/Supercluster

A .NET machine learning library focusing on clustering and metric learning

Primary LanguageC#MIT LicenseMIT

Supercluster

A .NET machine learning focusing on clustering and metric learning. Currently I am just starting out, but I plan to focus on algorithms that are new (such as the ENN algorithm) as well as old classics (such as DBSCAN). The project is under heavy development and I have many things planed.

Philosophy

I am the only developer on the project so I can do it my way.
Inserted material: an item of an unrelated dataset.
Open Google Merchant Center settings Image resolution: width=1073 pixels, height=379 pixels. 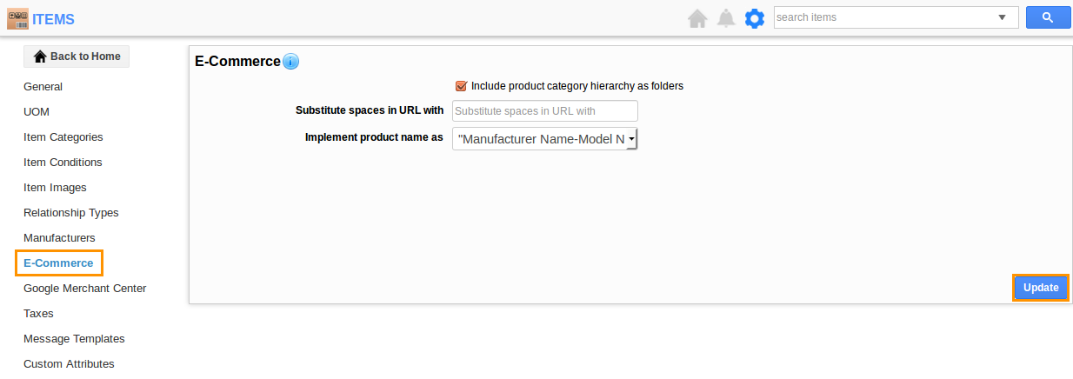point(85,289)
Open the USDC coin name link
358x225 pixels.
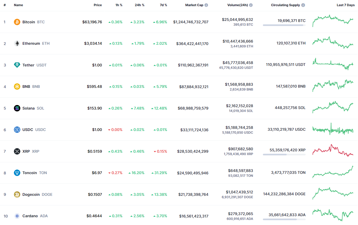28,130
  • Research first: All algorithms are self-written. I demand a complete and deep understanding before I start coding. This involves reading many research papers. Many cups of coffee.
  • Correctness: I am a mathematician by training. Machine Learning is just mathematics. Mathematics must be correct, hence all algorithms are rigorously unit tested.
  • Documentation: I strive for super-thorough documentation. Admittedly at this stage it is hard to keep up. But after release 1.1. I will re-document the code base.
  • Quality: Thorough commenting, style-cop compliance, and following good software design principles. Mathematicians have been writing bad code for too long. This stops now. Quality is as important as correctness.
  • Appropriate Efficiency: Code is optimized where it needs to be optimized. Let's be honest. This is C#. I can't compete with C++, but more and more people are using high-level languages for data-science. When an optimization can drastically improve performance (e.g., using k-d-trees, multi-threading) I optimize. When optimization complicates the code for a 1% speed increase, I don't.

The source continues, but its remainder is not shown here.